Supplied passage ::
%%
Jean Rhys' Wide Sargasso Sea regarding Charlotte Brontë's Jane Eyre
Introduction
The assignment of analyzing Jean Rhys' Wide Sargasso Sea regarding Charlotte Brontë's Jane Eyre seemed at first sight a lessonlike task, but prove to be a challenging reading experience. Wide Sargasso Sea by Jean Rhys is usually thought of as a postmodern and postcolonial response to Jane Eyre, as I mentioned, at first sight, but as we forstep in the plot it challenges us into a fascinating discovery of an exotic land, an exotic culture, sexuality, passion, the most controversial feelings of the human existence: love and hatred.
My analysis tries to find the links between the two novels, connecting the Mr. Rochester described in Wide Sargasso Sea and the one found in Jane Eyre, the picture of the passionate woman in Jamaica and the mad one in England, and ultimately the intention of the writer, which is merely given by herself: "The mad wife in Jane Eyre always interested me," Rhys said later in an interview. "I was convinced that Charlotte Brontë must have had something against the West Indies, and I was angry about it."
The writer
Jean Rhys was born Ella Gwendolen Rees Williams, in Roseau, to a Creole mother and a Welsh-born doctor. As a white girl in a predominantly black community, Rhys felt socially and intellectually isolated; in 1907 she left the island and went to school to England, returning only once, in 1936. After her father's death she had to pass on school, she got married, divorced, drifting between jobs. It is often said that her female protagonists are self-portraits, they present the same woman with different names and minor details at different stages of life, all drifting, unhappy, unstable, but with clear self-knowledge and understanding of others. In fact, Rhys had a great deal in common with the character of Antoinette Cosway, and her personal experiences likely shaped the events depicted in her fiction. In any case, her origins and the 16 years spent in Dominica shaped her personality and not only because of her Creole heritage.
"Do you consider yourself a West Indian?"
She shrugged.
"It was such a long time ago when I left."
"So you don't think of yourself as a West Indian writer?"
Again she shrugged, but said nothing.
"What about English? Do you consider yourself an English writer?"
"No! I'm not, I'm not! I'm not even English."
"You have no desire to go back to Dominica?"
"Sometimes," she said.
"I don't belong anywhere but I get very worked up about the West Indies. I still care. . . ."
The Title
The choice of the title foreshadows the special character of this novel. The Sargasso Sea is a unique geographical phenomenon, since it doesn't have any coastline, beaches, shores and it doesn't come into contact with any land whatsoever. It is located in the middle of the Atlantic Ocean, bounded on the west by the Gulf Stream, on the north, by the North Atlantic Current, on the east, by the Canary Current; and on the south, by the North Atlantic Equatorial Current.
%%
Task requirements :: Summarize the passage on Wide Sargasso Sea and Jane Eyre above in three sentences.

Data excerpt ::
%%
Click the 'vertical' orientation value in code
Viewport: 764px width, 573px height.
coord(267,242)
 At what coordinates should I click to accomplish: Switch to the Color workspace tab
%%
Right answer :: The passage analyzes Jean Rhys' Wide Sargasso Sea in relation to Charlotte Brontë's Jane Eyre. It looks for links between the two novels' versions of Mr. Rochester and between the passionate woman in Jamaica and the mad one in England, and it quotes Rhys saying that she was convinced Brontë had something against the West Indies and that she was angry about it. Rhys, born in Roseau to a Creole mother and a Welsh-born doctor, felt isolated as a white girl in a predominantly black community and left for school in England in 1907; the title's Sargasso Sea, in the middle of the Atlantic, touches no land at all.